Top 5: Wrestlemania Theme Songs
Wrestlemania to największa gala wrestlingowa w roku. Jest to niesamowite święto, które co roku elektryzuje miliony fanów. Wrestlemania to najważniejsze walki, najpiękniejsze stage oraz największe emocje. Z okazji zbliżającej się Wrestlemanii 39 przygotowaliśmy dla was, krótki ranking najlepszych motywów muzycznych, które towarzyszyły najważniejszej gali roku w poprzednich latach. Jest to element być może przez niektórych niezauważany, jednakże przez wielu nawet po dłuższym czasie wspominany z nostalgią i z rozrzewnieniem.
To nasze zestawienie „Top 5 Theme Songów”. Jest to ranking, który opiera się czysto na subiektywnej opinii. Każdy z was może ułożyć własną topkę i podzielić się nią z innymi. Teraz przenieśmy się do przeszłości i przypomnijmy sobie te wspaniałe utwory.
NR 5: „Greenlight” – Pitbull ft. Flo Rida, LunchMoney Lewis
Wrestlemania 33 jest przez fanów pamiętana głównie dzięki jednemu z najlepszych stage’y, które kiedykolwiek powstały. Ja natomiast od czasu do czasu przypominam sobie również główną piosenkę, która rozbrzmiewała w różnych materiałach związanych z najważniejszą galą roku 2017. Połączenie hip-hopu i popu to naturalne środowisko Pitbulla, z którego nie po raz pierwszy skorzystało WWE.
NR 4: „Blinding Lights” – The Weeknd
The Weeknd oraz jego piosenki wydaje się, że na stałe wpisały się w obraz Wrestlemanii. W tym roku po raz czwarty piosenka wokalisty jest wykorzystywana przez WWE w związku z najważniejszą galą roku. Jednak to „Blinding Lights” czyli pierwszy w kolejności utwór użyty do promocji Wrestlemanii 36, która ze względu na początek pandemii odbyła się w Performance Center, uważam za najlepszy. Hit podbijający w 2020 roku wszystkie światowe listy przebojów.
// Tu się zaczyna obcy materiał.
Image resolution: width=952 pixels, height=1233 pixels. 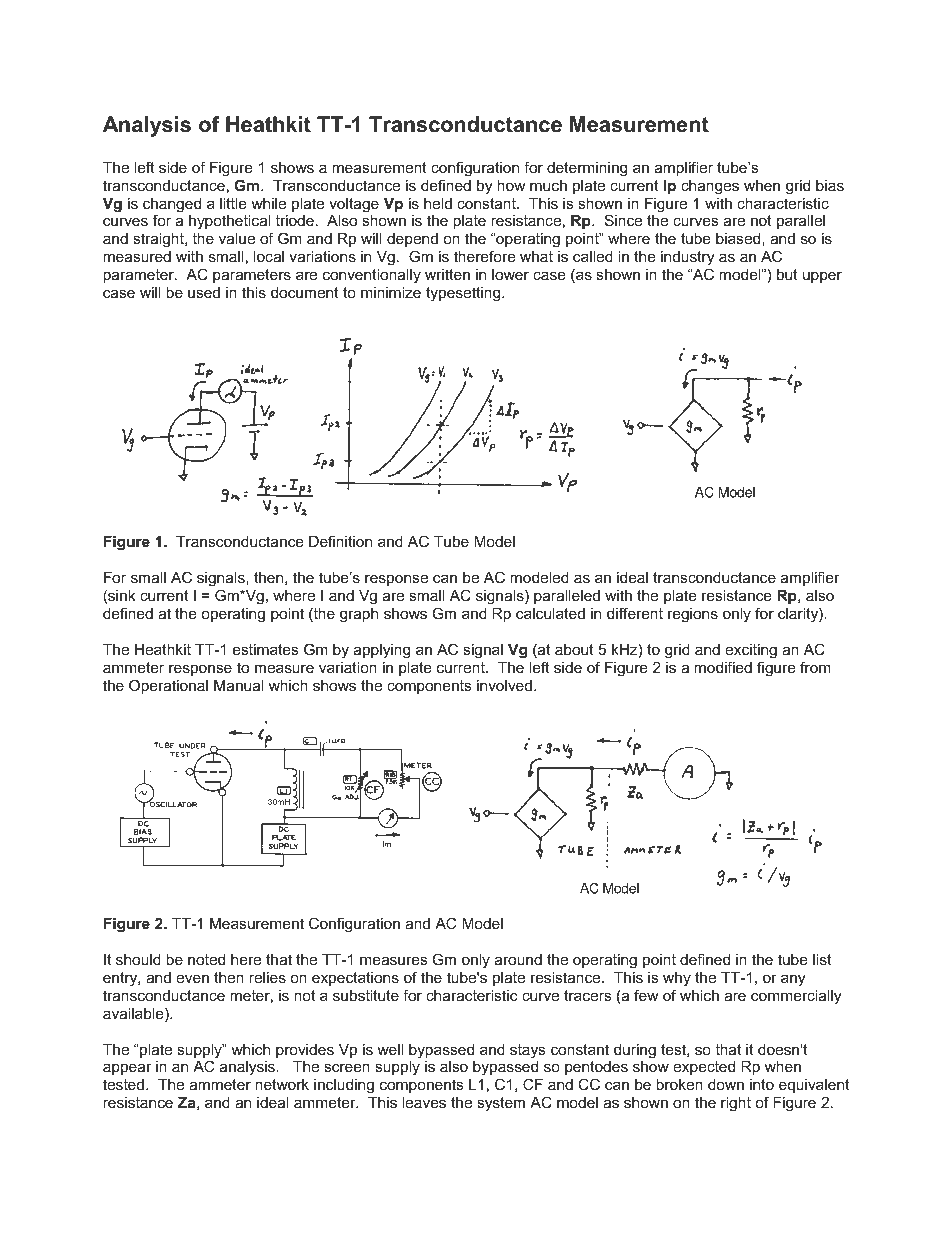 I want to click on little, so click(x=233, y=203).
NR 3: „Coming Home” – Diddy ft. Skylar Grey
https://www.youtube.com/watch?v=k-ImCpNqbJw
Wrestlemania 29 zapisała się w historii i w pamięci fanów głównie pojedynkiem Undertakera z CM Punkiem oraz oczywiście ostatecznym starciem pomiędzy Johnem Ceną a The Rockiem. Niezwykłą popularność zdobył również jednak sam theme song wspomnianej gali, który przez wielu jest wspominany i słuchany aż do dnia dzisiejszego. Jest on często wspominany z nostalgią i określany jako jeden z przedstawicieli dawnych utworów, które trzeba uchronić przed zapomnieniem.
NR 2: „I Made It” – Kevin Rudolf
Utwór, który był motywem przewodnim Wrestlemanii 26. Według wielu piosenka ta idealnie odwzorowuje klimat największej gali roku. Nie sposób się z tym nie zgodzić. Pomimo upływu lat wciąż znajduje się w ścisłej czołówce wielu rankingów dotyczących właśnie theme songów „największej ze scen”.
NR 1: „Written In The Stars” – Tinie Tempah ft. Eric Turner
Absolutny klasyk. Jaki fan wrestlingu nie zna tej piosenki? Wydaje się, że ten utwór wcale się nie zestarzał, chociaż w tym roku kończy już 13 lat! Ten majsterszyk towarzyszył zawodnikom oraz fanom podczas Wrestlemanii 27. Tu nie trzeba niczego dodawać. Słuchajmy i delektujmy się.